** REQUIRED WORK **
In the data below, find every line with the word "back" and copy it out.

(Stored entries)
BEGIN
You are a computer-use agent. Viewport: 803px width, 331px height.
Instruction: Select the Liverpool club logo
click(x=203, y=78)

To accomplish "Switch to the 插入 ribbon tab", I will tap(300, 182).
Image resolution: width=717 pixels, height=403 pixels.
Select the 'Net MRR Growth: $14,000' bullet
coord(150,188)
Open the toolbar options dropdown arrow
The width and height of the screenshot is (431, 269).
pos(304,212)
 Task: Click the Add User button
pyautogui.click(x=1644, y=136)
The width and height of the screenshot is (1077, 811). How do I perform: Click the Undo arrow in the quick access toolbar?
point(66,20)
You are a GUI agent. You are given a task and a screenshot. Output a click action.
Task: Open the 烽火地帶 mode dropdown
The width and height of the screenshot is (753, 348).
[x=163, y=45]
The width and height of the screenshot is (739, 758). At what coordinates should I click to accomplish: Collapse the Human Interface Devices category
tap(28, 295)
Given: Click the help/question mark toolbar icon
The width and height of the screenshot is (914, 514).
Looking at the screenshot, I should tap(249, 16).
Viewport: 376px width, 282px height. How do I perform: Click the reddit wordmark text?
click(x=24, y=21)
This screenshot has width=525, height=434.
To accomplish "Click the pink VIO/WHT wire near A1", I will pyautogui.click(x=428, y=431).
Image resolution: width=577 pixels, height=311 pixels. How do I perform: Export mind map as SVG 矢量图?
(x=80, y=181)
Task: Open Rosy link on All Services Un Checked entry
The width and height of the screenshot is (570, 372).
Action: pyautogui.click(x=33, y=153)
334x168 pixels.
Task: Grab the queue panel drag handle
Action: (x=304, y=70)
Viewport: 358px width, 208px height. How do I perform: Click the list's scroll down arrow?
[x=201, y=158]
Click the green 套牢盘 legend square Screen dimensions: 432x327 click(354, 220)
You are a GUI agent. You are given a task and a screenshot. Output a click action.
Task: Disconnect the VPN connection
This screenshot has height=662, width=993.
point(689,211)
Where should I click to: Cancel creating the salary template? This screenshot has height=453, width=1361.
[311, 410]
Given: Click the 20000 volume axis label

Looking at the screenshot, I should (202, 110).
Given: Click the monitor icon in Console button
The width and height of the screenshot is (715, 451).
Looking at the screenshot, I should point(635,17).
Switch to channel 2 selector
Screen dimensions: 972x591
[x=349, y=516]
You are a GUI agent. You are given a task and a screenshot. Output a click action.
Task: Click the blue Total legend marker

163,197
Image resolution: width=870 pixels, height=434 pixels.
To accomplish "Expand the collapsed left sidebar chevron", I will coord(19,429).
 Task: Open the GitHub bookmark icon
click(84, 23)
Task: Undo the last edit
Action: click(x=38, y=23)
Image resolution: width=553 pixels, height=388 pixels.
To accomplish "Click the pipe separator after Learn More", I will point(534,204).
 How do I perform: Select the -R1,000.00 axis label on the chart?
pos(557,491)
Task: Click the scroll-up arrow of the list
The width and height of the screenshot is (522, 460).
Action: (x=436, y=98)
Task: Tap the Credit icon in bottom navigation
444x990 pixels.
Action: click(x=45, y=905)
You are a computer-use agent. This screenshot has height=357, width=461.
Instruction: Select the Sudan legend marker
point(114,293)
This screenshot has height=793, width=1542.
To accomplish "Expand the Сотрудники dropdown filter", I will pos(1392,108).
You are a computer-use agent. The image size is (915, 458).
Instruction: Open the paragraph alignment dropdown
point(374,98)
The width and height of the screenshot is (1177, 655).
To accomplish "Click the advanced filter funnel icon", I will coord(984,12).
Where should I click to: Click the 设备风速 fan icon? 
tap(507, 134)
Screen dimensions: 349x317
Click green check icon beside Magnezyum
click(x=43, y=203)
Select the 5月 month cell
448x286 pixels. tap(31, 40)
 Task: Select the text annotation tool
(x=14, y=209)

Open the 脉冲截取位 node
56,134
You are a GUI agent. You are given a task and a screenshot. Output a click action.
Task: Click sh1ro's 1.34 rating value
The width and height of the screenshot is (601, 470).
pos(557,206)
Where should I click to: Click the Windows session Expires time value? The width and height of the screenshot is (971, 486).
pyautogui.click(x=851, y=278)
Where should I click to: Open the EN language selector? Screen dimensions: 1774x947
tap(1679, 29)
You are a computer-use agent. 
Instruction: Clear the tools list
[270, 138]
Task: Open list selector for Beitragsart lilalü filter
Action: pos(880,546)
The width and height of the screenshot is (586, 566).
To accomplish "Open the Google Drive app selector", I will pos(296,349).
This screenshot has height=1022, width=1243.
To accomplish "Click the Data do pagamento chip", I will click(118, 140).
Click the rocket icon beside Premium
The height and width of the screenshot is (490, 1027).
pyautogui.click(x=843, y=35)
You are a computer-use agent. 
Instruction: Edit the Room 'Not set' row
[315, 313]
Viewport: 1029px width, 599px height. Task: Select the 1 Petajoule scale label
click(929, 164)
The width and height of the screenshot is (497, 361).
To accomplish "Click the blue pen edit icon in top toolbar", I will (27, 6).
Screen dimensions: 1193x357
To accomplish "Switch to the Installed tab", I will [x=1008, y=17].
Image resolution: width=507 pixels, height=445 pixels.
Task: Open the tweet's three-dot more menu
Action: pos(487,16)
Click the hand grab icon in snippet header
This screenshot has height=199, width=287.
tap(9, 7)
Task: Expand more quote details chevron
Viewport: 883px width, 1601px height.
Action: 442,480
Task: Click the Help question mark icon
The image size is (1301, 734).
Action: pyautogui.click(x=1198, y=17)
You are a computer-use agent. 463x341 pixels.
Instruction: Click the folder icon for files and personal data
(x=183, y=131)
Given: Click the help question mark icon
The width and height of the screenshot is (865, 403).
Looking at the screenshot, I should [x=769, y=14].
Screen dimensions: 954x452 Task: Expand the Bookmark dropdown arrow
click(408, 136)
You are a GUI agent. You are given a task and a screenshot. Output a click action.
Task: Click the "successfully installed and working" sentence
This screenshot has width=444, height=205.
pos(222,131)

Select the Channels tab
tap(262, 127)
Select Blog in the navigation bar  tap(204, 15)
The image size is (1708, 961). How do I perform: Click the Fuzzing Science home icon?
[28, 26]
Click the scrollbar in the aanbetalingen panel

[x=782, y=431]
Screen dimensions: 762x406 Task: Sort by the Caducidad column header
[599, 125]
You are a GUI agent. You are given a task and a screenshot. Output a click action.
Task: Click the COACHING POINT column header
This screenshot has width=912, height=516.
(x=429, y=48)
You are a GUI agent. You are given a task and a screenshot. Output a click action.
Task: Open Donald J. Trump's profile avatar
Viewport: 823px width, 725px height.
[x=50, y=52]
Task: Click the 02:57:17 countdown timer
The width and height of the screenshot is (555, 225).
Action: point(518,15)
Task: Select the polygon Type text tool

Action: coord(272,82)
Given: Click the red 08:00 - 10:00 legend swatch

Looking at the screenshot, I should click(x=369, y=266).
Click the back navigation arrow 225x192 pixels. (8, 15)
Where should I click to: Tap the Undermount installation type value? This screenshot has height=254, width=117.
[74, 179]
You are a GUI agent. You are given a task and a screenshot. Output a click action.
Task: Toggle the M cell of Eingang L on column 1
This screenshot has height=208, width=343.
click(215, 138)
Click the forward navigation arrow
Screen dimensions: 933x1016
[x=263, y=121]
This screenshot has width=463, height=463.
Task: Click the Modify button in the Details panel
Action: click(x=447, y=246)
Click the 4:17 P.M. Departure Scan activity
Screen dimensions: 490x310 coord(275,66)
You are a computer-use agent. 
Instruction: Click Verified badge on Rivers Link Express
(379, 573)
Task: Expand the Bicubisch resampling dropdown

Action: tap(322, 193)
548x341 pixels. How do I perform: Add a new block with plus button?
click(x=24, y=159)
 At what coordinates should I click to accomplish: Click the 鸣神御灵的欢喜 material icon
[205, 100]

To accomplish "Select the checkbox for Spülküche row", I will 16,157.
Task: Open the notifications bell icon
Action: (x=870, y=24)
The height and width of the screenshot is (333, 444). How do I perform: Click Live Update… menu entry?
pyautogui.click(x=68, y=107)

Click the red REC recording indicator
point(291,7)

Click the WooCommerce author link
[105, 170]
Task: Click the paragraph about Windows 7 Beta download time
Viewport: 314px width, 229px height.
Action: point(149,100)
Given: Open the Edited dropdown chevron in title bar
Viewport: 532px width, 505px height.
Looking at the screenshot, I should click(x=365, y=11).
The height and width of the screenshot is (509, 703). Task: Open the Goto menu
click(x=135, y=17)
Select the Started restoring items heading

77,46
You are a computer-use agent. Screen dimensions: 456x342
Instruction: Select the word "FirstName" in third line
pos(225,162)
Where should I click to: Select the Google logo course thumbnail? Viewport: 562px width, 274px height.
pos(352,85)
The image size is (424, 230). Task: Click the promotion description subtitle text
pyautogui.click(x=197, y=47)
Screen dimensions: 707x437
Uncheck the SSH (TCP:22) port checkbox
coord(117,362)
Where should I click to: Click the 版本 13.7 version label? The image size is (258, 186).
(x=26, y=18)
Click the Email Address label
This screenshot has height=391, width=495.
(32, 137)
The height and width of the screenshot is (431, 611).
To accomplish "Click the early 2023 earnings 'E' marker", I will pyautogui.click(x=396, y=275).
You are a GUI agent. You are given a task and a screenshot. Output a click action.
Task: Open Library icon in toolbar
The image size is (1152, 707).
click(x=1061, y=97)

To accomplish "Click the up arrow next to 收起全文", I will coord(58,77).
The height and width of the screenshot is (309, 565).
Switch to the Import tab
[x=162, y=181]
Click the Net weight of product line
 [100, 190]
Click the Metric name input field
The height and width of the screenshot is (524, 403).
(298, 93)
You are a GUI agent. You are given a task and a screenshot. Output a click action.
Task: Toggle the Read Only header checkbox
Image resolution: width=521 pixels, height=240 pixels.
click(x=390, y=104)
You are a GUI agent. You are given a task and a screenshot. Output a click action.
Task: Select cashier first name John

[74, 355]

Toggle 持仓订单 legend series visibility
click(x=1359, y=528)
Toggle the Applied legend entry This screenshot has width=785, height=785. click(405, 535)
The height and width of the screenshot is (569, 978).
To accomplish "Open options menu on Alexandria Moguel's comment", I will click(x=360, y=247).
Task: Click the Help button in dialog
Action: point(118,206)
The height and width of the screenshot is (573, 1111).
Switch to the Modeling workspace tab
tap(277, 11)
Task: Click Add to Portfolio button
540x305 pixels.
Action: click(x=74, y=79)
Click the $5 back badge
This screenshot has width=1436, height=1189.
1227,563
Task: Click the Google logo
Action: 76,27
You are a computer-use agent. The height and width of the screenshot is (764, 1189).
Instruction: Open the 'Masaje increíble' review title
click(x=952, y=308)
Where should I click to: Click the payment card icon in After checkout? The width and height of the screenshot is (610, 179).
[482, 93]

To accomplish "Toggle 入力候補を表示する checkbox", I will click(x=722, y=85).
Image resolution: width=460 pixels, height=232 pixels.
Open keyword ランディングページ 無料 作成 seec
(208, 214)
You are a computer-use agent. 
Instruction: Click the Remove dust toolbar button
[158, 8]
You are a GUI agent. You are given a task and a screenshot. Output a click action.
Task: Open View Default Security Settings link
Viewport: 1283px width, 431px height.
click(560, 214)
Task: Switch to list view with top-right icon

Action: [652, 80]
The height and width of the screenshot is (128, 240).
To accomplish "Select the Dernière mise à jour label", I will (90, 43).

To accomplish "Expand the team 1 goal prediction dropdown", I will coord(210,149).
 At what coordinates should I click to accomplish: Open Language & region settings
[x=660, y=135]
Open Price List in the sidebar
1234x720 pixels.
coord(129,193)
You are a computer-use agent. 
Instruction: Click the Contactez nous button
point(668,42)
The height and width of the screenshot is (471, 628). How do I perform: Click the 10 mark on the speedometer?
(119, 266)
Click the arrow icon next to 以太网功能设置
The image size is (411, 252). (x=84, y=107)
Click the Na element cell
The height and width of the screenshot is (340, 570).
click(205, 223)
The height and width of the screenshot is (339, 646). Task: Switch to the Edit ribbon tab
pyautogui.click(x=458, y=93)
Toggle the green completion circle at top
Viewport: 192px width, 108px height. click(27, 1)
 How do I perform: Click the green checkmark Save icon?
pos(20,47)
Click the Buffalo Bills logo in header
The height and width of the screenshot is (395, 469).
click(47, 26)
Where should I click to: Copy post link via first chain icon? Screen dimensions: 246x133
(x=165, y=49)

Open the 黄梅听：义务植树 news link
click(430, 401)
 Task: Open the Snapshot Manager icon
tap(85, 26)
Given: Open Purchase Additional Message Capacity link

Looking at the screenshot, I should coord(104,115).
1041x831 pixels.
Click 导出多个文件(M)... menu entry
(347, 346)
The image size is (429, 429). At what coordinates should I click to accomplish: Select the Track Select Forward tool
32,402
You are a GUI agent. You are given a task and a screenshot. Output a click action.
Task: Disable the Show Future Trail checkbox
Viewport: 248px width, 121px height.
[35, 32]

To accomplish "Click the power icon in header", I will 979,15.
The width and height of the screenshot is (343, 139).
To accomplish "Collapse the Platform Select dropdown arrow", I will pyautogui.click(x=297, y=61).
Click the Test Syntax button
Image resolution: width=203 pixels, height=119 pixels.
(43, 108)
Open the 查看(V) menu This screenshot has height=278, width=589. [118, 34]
END
** REPLY **
Click the back navigation arrow 225x192 pixels. (8, 15)
Click the $5 back badge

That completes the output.